**PROMPT**
Which lines run from the one containing "This screenshot has height=706, width=1568." through the end of the data? Write them out exactly, with the pictures left out.

Pixel coordinate grounding data
- Opening Delimiter -
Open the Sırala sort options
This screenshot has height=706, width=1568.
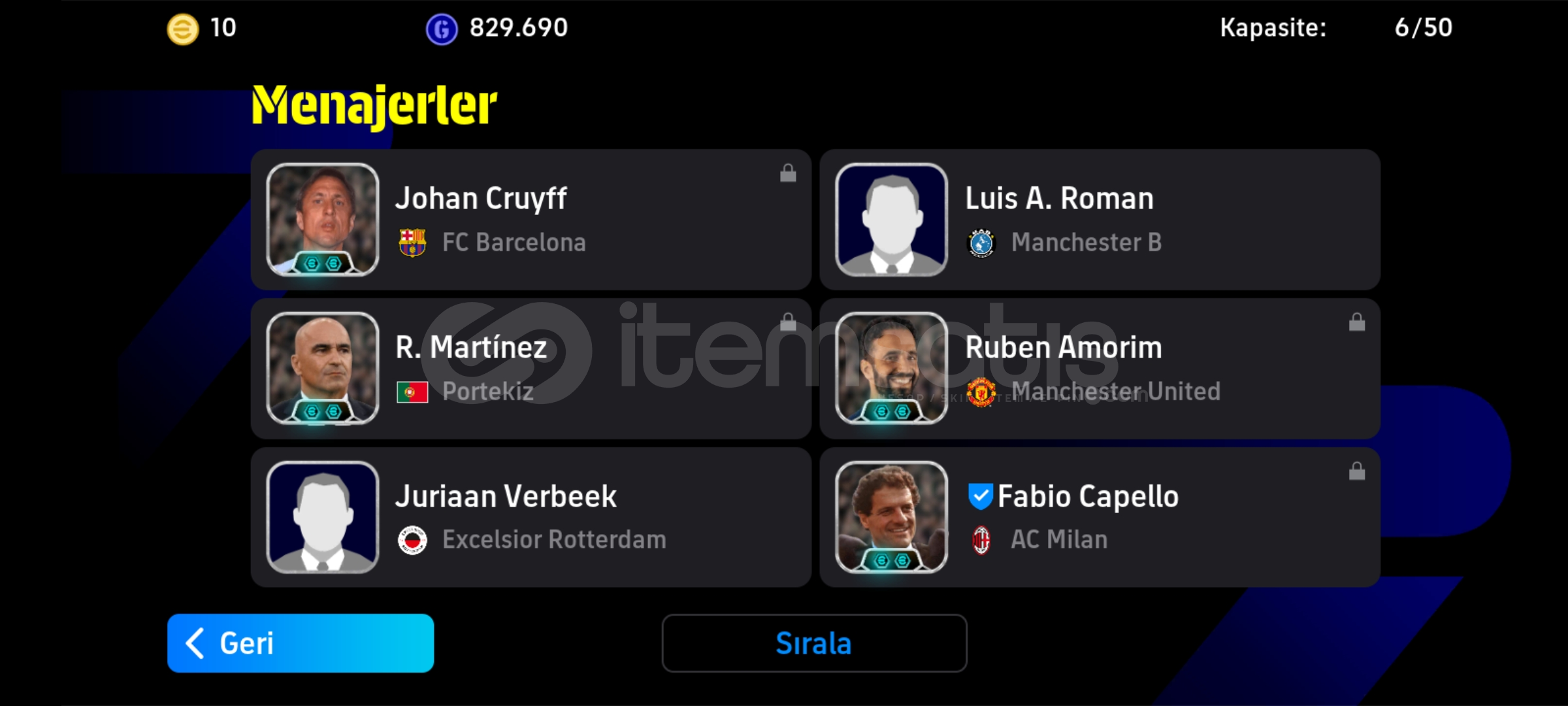(814, 643)
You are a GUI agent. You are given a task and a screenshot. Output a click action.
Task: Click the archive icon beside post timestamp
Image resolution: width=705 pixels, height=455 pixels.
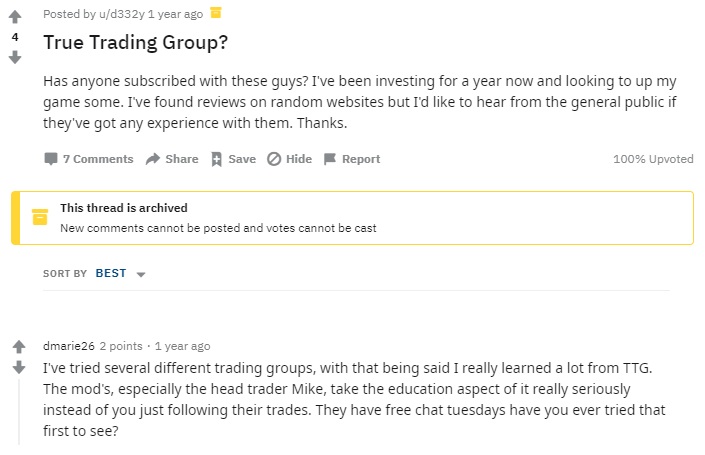[x=216, y=13]
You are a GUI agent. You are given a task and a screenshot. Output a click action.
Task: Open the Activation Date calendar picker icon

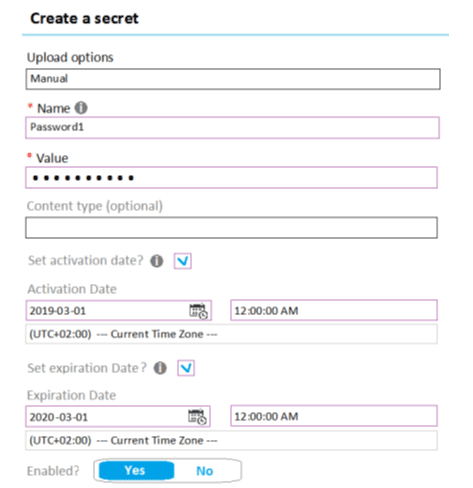click(198, 311)
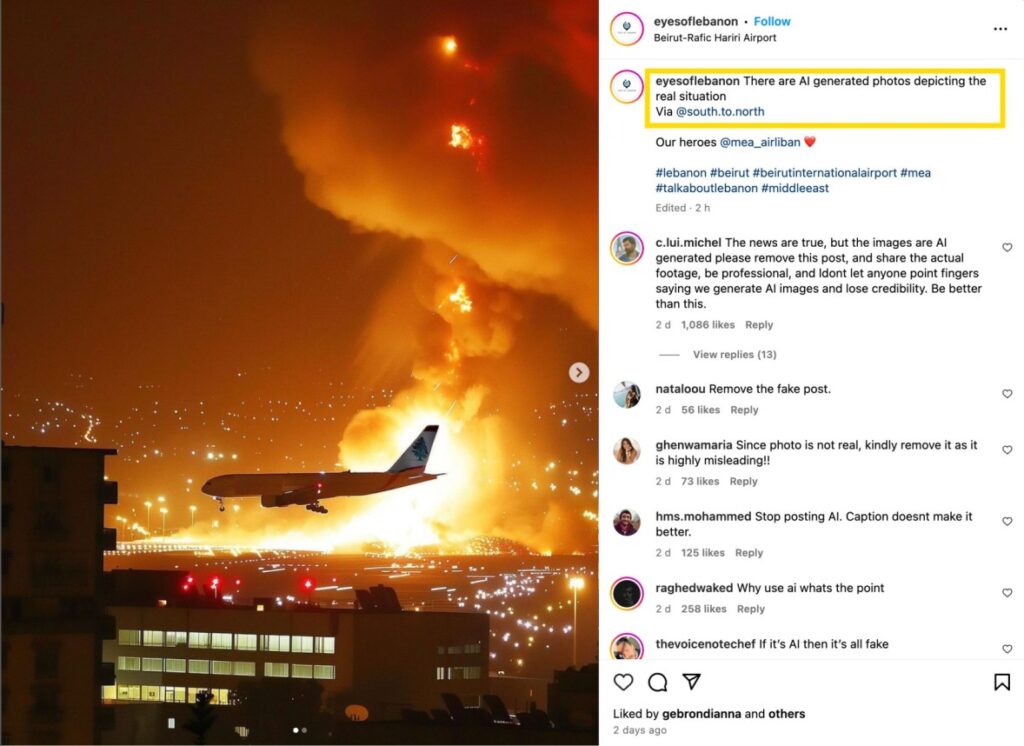Open c.lui.michel's avatar
This screenshot has height=746, width=1024.
(x=627, y=248)
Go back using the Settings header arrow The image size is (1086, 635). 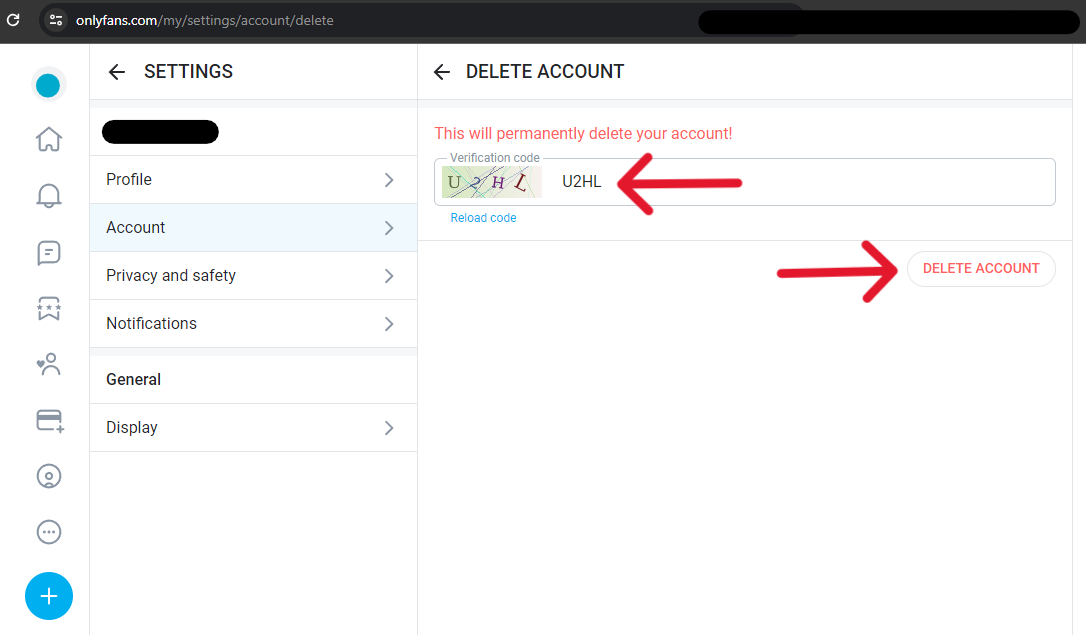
- Closing Delimiter -
**ANSWER TO THE PROBLEM**
This screenshot has height=706, width=1568.
(814, 643)
You are a GUI agent. You are given a task and a screenshot. Output a click action.
Task: Click the archive icon beside post timestamp
Image resolution: width=705 pixels, height=455 pixels.
[x=216, y=13]
You are a GUI agent. You are given a task and a screenshot. Output a click action.
Task: Open the Activation Date calendar picker icon

click(198, 311)
Open c.lui.michel's avatar
This screenshot has height=746, width=1024.
(x=627, y=248)
Go back using the Settings header arrow The image size is (1086, 635). 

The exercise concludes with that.